◆ **SOURCE EXCERPT**:
## Begin
Versioned Symbols - A New Level of Hell

If dynamic linking was bad, things have become even worse now that most Linux systems use ‘versioned symbols’.

Newsgroups: comp.os.plan9
From: rminn...@lanl.gov (ron minnich)
Subject: Re: [9fans] acme, rio workalike available in plan 9 ports
Organization: Plan 9 mailing list
Date: Tue, 20 Apr 2004 14:57:50 GMT

On Tue, 20 Apr 2004, boyd, rounin wrote:

> debian managed to shoot themselves in the foot with some libc,
> some time back.  you couldn't go forward 'cos other stuff would
> break and you couldn't go back 'cos more stuff would break.

gets better. Symbols are now versioned (well, this really happened a few
years back). So you are very tightly screwed (good word) to the library
you use, and it covers a definite range forward/backward. I assume but am
not sure that glibc nowadays encompaesses lots of versions of lots of
functions going back for years. Which also means the version naming of the
file (libc-2.3.2.so) has a lot less meaning than it used to. At some
point, given the tight wiring of an executable to the particular library
version, one starts to lose track of just why .so's are still thought to
be a good idea (I mean, on a 1960s-era Burroughs machine with not much
memory, I get it, but ... /bin/cat on my Redhat box at 20K, is not much
smaller than /bin/cat on Plan 9 (22K stripped), and the Plan 9 one doesn't
do symbol fixup every time it runs ...).

And, as Linus mentioned, TLBs matter. Hmm. Judging by 'ps', cat on linux
needs 256 of them, and cat on Plan 9 needs 6. xclock has got 900 or so, 
and Plan 9 clock appears to have 3*30 or so (3 clock procs when you run 
clock). 

So you do pay a bit for .so's. You don't gain an
implementation-independent interface for your programs, since the .so is
versioned and the symbols in it are versioned; I wonder what you DO gain?  
The theory always was you could swap out a shared library and swap in a
bug-fixed version, which sounds nice until you try it and it fails
miserably (there was a time when this worked ...)

ron

From: rminn...@lanl.gov (ron minnich)
Subject: Re: [9fans] acme, rio workalike available in plan 9 ports
References: <20040422173022.GA28499@lst.de>
Date: Fri, 23 Apr 2004 15:04:59 GMT

On Fri, 23 Apr 2004, Christoph Hellwig wrote:

> That beeing said I'm the last one to defend glibc's bloat, but in a
> system where you can't easily rebuild all binaries for whatever
> reason shared libraries and symbol versioning makes a lot of sense.

No, it doesn't help much at all.
## End
◆ **TASK BRIEF**: Repeat word for word the stretch of the versioned symbols thread that opens with the words containing "And, as Linus" and closes with "this worked ...)". The data that comes next is separate material, unrelated to the versioned symbols thread.

◆ **DATASET EXCERPT**:
## Begin
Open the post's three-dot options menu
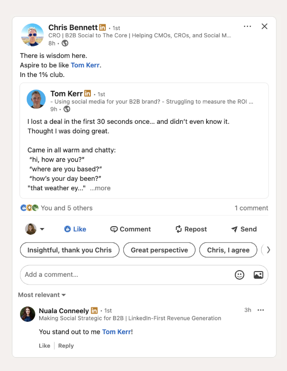 click(x=247, y=27)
## End
◆ **COMPLETE OUTPUT**:
And, as Linus mentioned, TLBs matter. Hmm. Judging by 'ps', cat on linux
needs 256 of them, and cat on Plan 9 needs 6. xclock has got 900 or so, 
and Plan 9 clock appears to have 3*30 or so (3 clock procs when you run 
clock). 

So you do pay a bit for .so's. You don't gain an
implementation-independent interface for your programs, since the .so is
versioned and the symbols in it are versioned; I wonder what you DO gain?  
The theory always was you could swap out a shared library and swap in a
bug-fixed version, which sounds nice until you try it and it fails
miserably (there was a time when this worked ...)